==== MATERIAL TO PROCESS ====

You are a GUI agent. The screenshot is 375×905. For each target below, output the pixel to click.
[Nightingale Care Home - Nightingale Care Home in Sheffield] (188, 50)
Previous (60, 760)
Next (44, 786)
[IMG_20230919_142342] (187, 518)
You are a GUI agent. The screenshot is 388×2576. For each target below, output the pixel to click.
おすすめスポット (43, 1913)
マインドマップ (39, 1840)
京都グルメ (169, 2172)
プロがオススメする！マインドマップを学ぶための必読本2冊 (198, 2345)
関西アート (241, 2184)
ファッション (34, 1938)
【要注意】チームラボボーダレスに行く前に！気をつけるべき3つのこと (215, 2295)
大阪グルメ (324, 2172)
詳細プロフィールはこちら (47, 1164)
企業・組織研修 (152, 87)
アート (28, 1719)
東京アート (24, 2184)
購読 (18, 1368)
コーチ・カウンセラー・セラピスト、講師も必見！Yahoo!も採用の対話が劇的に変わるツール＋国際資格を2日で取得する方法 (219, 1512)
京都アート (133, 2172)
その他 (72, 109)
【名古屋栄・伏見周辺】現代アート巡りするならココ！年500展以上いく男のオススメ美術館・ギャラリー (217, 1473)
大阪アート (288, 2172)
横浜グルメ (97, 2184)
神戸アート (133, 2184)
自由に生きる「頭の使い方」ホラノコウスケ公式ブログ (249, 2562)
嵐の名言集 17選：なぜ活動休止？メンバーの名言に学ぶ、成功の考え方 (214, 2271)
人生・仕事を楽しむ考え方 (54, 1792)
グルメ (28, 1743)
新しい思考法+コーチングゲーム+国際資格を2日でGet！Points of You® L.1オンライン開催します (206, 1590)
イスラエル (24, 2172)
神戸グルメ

====

ASSIGNMENT: Retype every record above exactly as it appears.

ANSWER FOR THE TASK:
You are a GUI agent. The screenshot is 375×905. For each target below, output the pixel to click.
[Nightingale Care Home - Nightingale Care Home in Sheffield] (188, 50)
Previous (60, 760)
Next (44, 786)
[IMG_20230919_142342] (187, 518)
You are a GUI agent. The screenshot is 388×2576. For each target below, output the pixel to click.
おすすめスポット (43, 1913)
マインドマップ (39, 1840)
京都グルメ (169, 2172)
プロがオススメする！マインドマップを学ぶための必読本2冊 (198, 2345)
関西アート (241, 2184)
ファッション (34, 1938)
【要注意】チームラボボーダレスに行く前に！気をつけるべき3つのこと (215, 2295)
大阪グルメ (324, 2172)
詳細プロフィールはこちら (47, 1164)
企業・組織研修 (152, 87)
アート (28, 1719)
東京アート (24, 2184)
購読 (18, 1368)
コーチ・カウンセラー・セラピスト、講師も必見！Yahoo!も採用の対話が劇的に変わるツール＋国際資格を2日で取得する方法 (219, 1512)
京都アート (133, 2172)
その他 (72, 109)
【名古屋栄・伏見周辺】現代アート巡りするならココ！年500展以上いく男のオススメ美術館・ギャラリー (217, 1473)
大阪アート (288, 2172)
横浜グルメ (97, 2184)
神戸アート (133, 2184)
自由に生きる「頭の使い方」ホラノコウスケ公式ブログ (249, 2562)
嵐の名言集 17選：なぜ活動休止？メンバーの名言に学ぶ、成功の考え方 (214, 2271)
人生・仕事を楽しむ考え方 (54, 1792)
グルメ (28, 1743)
新しい思考法+コーチングゲーム+国際資格を2日でGet！Points of You® L.1オンライン開催します (206, 1590)
イスラエル (24, 2172)
神戸グルメ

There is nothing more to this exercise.